A semana no Congresso Nacional deve ser marcada por ritmo reduzido e plenários esvaziados, reflexo do feriado da Semana Santa e da reta final da janela partidária. A combinação desses fatores levou ao cancelamento de sessões deliberativas na Câmara dos Deputados, diminuindo significativamente as atividades legislativas.
Sem votações previstas, deputados e senadores tendem a concentrar esforços em articulações políticas fora de Brasília. O período é considerado estratégico, já que permite a reorganização partidária e a definição de alianças para as eleições de 2026.
A janela partidária, que se encerra na próxima semana, autoriza a troca de legenda sem perda de mandato para parlamentares eleitos pelo sistema proporcional. Esse mecanismo intensifica negociações nos bastidores e reduz a presença dos congressistas no plenário.
Até o momento, dezenas de deputados já mudaram de partido, alterando o equilíbrio de forças entre as bancadas. Algumas siglas ampliaram suas representações, enquanto outras registraram perdas relevantes nesse processo.
No Senado, a expectativa também é de funcionamento limitado, com poucas sessões e foco em atividades protocolares. As comissões devem realizar apenas reuniões pontuais, sem avanço em pautas mais complexas.
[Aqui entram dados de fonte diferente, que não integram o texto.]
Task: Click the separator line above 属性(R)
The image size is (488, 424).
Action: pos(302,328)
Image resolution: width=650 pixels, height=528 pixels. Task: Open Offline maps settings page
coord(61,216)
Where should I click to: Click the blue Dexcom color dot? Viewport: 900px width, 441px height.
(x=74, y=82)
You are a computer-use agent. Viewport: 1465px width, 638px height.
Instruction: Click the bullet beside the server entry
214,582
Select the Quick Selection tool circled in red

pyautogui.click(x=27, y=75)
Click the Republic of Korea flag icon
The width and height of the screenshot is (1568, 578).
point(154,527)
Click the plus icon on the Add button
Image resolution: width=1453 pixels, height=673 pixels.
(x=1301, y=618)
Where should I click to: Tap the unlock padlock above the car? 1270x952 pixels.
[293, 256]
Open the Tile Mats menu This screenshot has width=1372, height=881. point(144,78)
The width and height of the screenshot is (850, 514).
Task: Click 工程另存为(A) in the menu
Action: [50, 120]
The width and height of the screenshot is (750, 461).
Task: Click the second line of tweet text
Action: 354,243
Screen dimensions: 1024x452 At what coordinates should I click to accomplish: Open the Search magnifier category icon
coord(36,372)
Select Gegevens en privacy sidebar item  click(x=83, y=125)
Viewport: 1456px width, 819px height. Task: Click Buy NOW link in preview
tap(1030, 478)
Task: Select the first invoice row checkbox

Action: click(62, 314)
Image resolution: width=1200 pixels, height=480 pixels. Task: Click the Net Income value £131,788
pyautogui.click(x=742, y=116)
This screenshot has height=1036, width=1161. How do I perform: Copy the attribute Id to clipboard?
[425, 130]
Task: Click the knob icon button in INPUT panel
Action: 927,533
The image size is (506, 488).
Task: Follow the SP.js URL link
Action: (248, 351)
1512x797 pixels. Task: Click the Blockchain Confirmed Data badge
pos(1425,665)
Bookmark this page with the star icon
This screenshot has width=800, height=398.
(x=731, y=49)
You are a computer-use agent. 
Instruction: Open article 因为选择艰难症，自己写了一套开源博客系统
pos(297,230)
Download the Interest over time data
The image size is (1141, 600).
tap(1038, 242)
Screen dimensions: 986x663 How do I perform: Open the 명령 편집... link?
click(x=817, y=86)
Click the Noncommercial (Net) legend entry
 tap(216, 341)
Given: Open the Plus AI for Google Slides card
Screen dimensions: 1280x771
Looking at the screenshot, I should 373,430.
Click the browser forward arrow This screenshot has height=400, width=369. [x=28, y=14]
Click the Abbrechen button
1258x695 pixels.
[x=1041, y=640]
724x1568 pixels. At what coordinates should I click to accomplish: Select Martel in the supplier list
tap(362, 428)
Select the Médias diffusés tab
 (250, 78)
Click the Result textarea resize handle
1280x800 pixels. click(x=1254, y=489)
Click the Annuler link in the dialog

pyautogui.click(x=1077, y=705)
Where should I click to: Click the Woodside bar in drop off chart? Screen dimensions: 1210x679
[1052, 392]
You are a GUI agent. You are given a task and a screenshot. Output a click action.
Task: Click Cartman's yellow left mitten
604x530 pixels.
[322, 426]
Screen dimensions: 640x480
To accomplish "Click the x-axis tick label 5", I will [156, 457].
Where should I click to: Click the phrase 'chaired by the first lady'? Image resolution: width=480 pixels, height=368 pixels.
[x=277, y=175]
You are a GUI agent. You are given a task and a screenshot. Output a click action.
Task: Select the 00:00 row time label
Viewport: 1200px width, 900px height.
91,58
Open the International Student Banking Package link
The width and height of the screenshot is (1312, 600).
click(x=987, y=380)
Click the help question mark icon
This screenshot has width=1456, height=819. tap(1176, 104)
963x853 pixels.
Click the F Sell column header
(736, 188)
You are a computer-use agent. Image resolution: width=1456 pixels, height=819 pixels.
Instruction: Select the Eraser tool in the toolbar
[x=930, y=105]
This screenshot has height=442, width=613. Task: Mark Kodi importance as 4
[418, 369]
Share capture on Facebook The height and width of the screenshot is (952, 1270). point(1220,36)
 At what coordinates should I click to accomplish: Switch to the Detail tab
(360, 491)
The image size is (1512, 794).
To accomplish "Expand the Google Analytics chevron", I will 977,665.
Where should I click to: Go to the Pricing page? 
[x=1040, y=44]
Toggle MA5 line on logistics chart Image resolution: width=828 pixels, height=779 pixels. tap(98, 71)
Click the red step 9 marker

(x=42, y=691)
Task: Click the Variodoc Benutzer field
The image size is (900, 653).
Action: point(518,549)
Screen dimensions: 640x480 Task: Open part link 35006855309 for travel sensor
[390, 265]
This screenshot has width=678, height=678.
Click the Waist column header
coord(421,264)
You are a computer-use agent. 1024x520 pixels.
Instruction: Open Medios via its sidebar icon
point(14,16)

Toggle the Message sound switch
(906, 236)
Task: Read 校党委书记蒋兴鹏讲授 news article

Com isso, o Congresso entra em uma espécie de “recesso informal”, em que o debate público perde espaço para negociações reservadas.
A tendência é que o ritmo normal das atividades legislativas seja retomado apenas após o encerramento da janela partidária e o fim do feriado, quando o cenário político já estará mais definido para o próximo ciclo eleitoral.